The majority of the panel began its opinion by recognizing that because of a “clear Congressional mandate that a very broad swath of inventions be eligible for patent protection,” § 101 is a “coarse grain filter” for patentable subject matter. Most of the work in determining patentability is accomplished by the rest of the Patent Act. Nevertheless, the court found that the claims in the ’427 Patent covered an abstract idea, which is patent-ineligible under § 101. In finding that the claims were overly broad, the majority argued that their preambles’ limitation of being “computer-aided” did not sufficiently limit the claims because they did not specify “how a computer aids the method, the extent to which a computer aids the method, or the significance of a computer to the performance of the method.
In addition to considering the limitation of a computer, the court considered it significant that the claims did not require a specific application, specific machine, or particular algorithm, even though the patent included language specifying that the method was for car loan applications. Relying on Bilski v. Kappos, 130 S. Ct. 3218, 3231 (2010) (“Bilski II”), the court found that directing an abstract idea to one field of use did salvage the claimed invention’s patentability.

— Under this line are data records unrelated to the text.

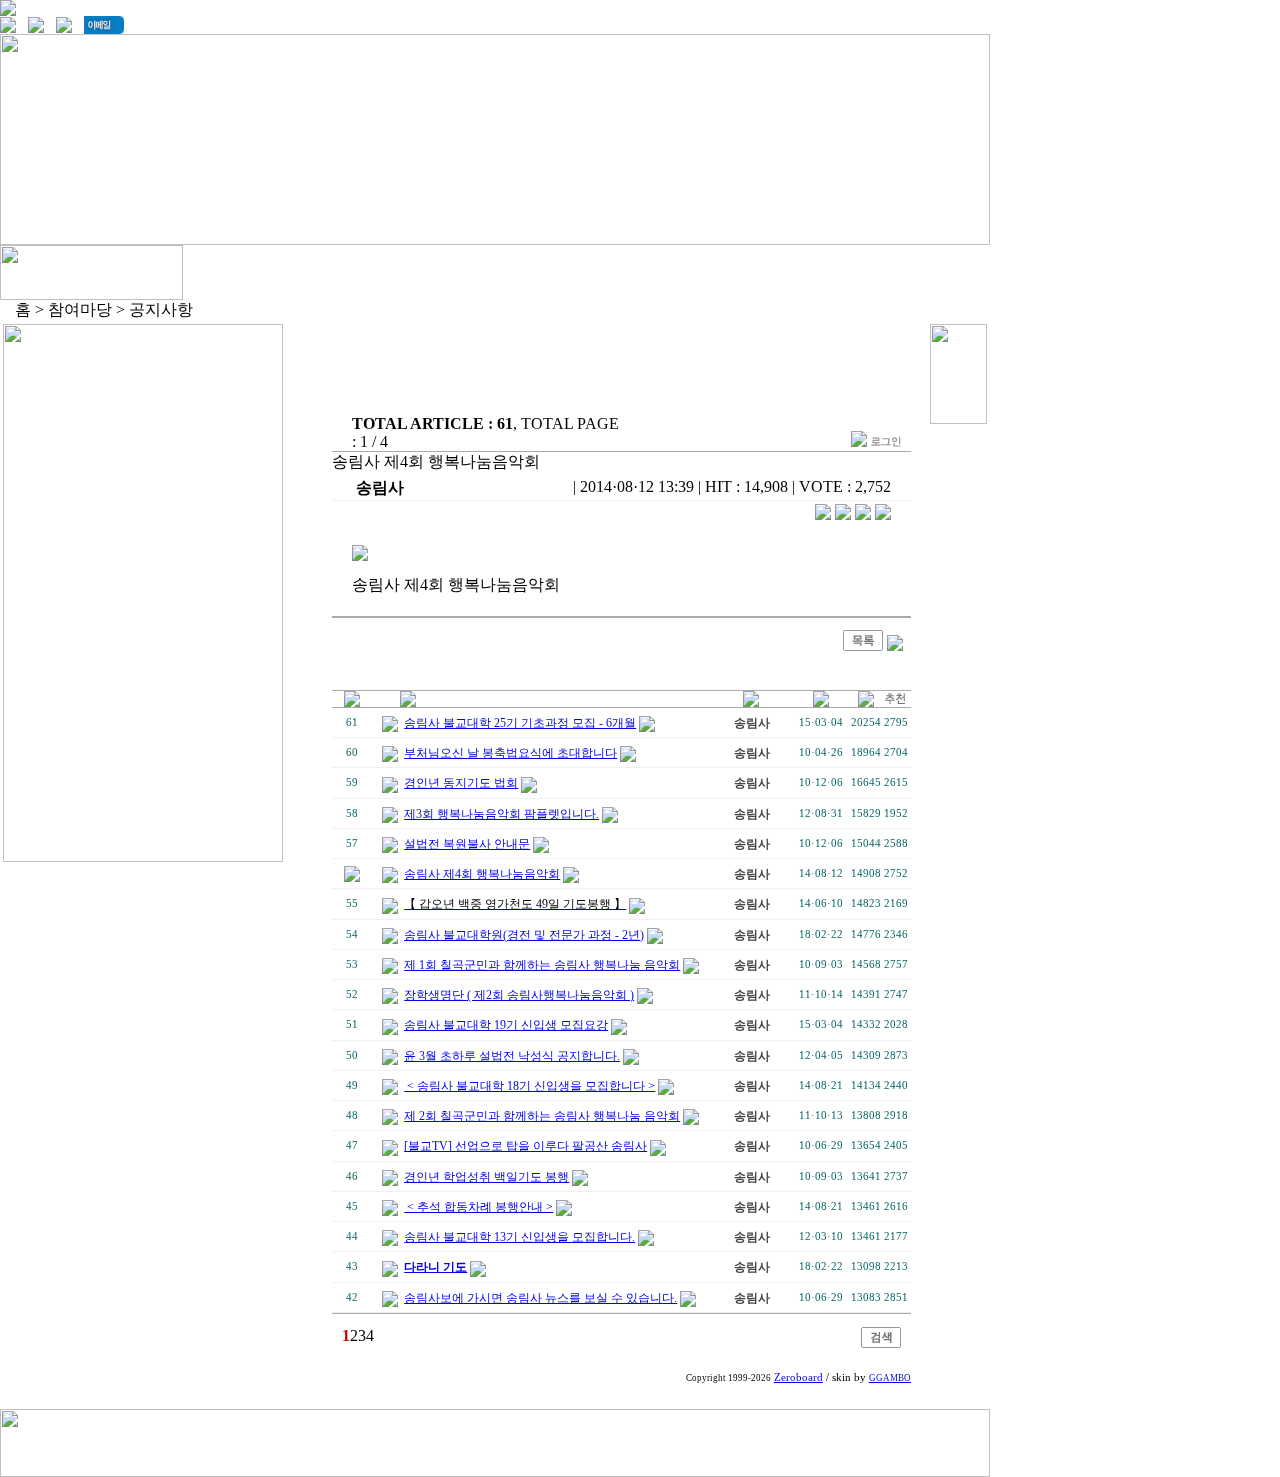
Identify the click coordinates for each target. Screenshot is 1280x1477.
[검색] (881, 1342)
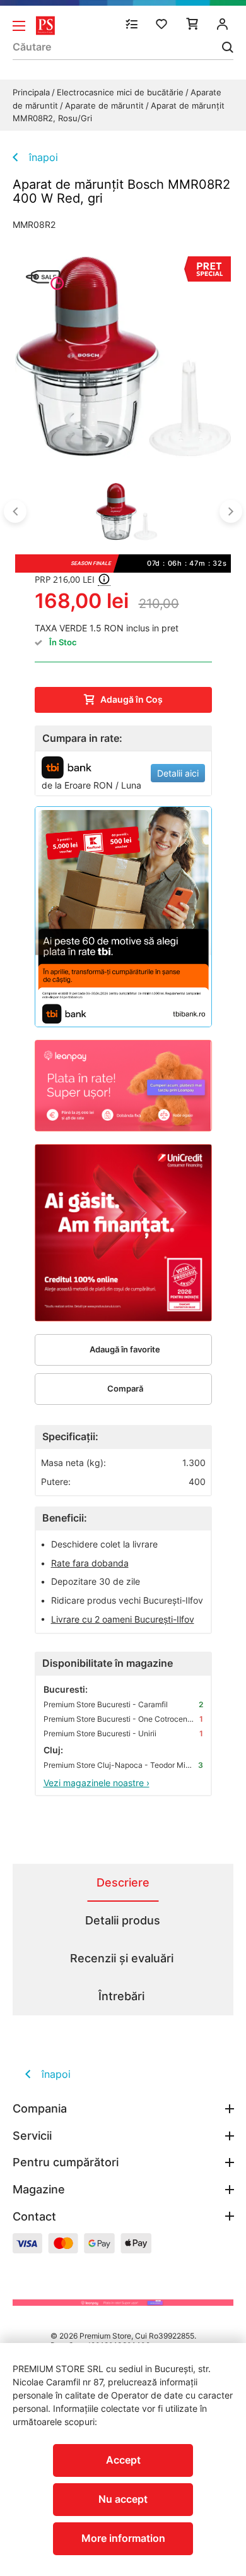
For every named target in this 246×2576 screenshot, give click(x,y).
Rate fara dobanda (90, 1563)
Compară (125, 1388)
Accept (123, 2460)
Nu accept (123, 2499)
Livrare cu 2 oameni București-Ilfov (122, 1619)
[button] (15, 511)
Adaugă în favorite (125, 1349)
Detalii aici (178, 773)
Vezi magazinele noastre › (96, 1782)
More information (123, 2538)
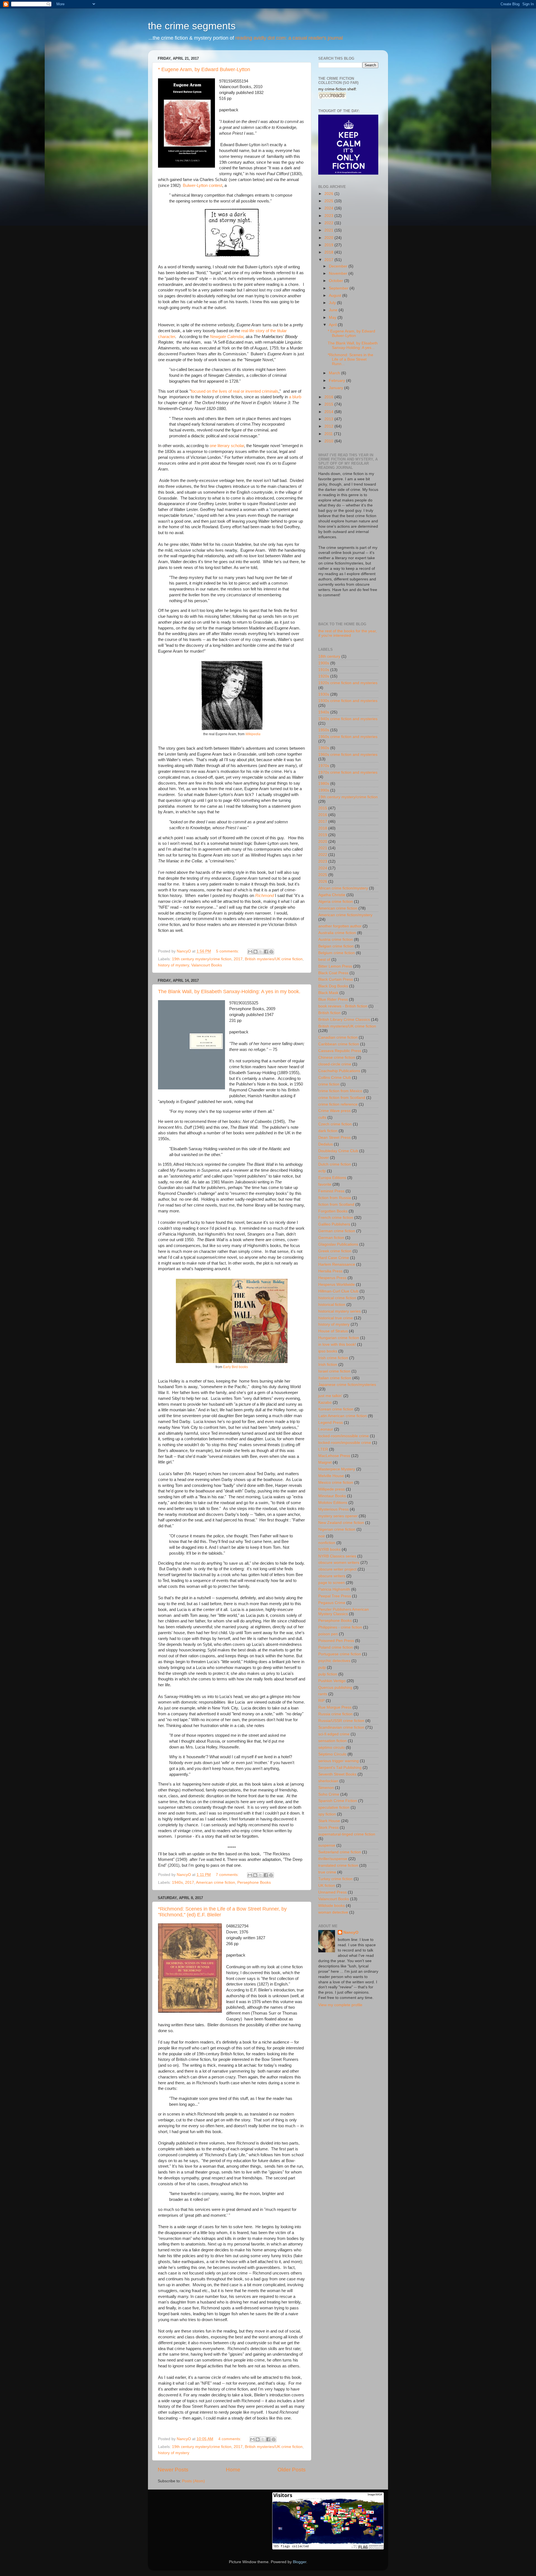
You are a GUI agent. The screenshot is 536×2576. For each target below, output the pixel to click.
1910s (323, 670)
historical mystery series (339, 1311)
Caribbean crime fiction (338, 1044)
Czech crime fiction (335, 1124)
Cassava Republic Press (339, 1051)
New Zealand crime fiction (341, 1523)
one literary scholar (227, 445)
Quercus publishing (335, 1687)
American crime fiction (215, 1882)
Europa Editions (332, 1178)
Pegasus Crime (331, 1603)
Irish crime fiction (333, 1358)
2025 (329, 201)
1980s (323, 784)
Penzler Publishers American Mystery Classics (343, 1611)
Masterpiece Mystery (336, 1469)
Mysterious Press (333, 1509)
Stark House (329, 1821)
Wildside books (331, 1906)
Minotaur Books (332, 1496)
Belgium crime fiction (336, 953)
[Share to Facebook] (266, 951)
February (337, 380)
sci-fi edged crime (334, 1734)
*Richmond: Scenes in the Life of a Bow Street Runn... (350, 359)
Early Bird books (235, 1367)
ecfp (322, 1171)
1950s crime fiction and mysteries (347, 737)
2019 (329, 245)
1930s (323, 694)
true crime (327, 1872)
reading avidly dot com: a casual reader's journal (289, 38)
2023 (329, 216)
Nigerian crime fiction (336, 1529)
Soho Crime (328, 1794)
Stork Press (328, 1827)
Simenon (326, 1788)
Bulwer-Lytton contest (202, 185)
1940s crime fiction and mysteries (347, 719)
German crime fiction (336, 1231)
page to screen (331, 1583)
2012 (329, 426)
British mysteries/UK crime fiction (274, 959)
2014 (329, 412)
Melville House (331, 1476)
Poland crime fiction (335, 1647)
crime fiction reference (338, 1104)
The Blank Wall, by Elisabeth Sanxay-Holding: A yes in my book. (229, 991)
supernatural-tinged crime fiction (346, 1834)
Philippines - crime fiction (340, 1627)
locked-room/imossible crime (343, 1436)
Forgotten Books (333, 1211)
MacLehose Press (334, 1456)
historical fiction (331, 1305)
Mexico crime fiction (335, 1482)
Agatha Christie (331, 895)
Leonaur (325, 1429)
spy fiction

Dissenting-in-part from the majority’s holding regarding the ’427 Patent, Judge Plager argued that, as a matter of judicial efficiency, courts should only consider patent invalidity claims under § 101 when absolutely necessary, and should instead insist that litigants make invalidity claims under the remaining sections of the Patent Act.
This decision extends the reasoning from Cybersource Corp. v. Retail Decisions, Inc., 654 F.3d 1366 (Fed. Cir. 2011), to another abstract idea implemented with a computer, potentially giving more force to future claims of patent invalidity under § 101.
Laura Fishwick is a 2L at the Harvard Law School.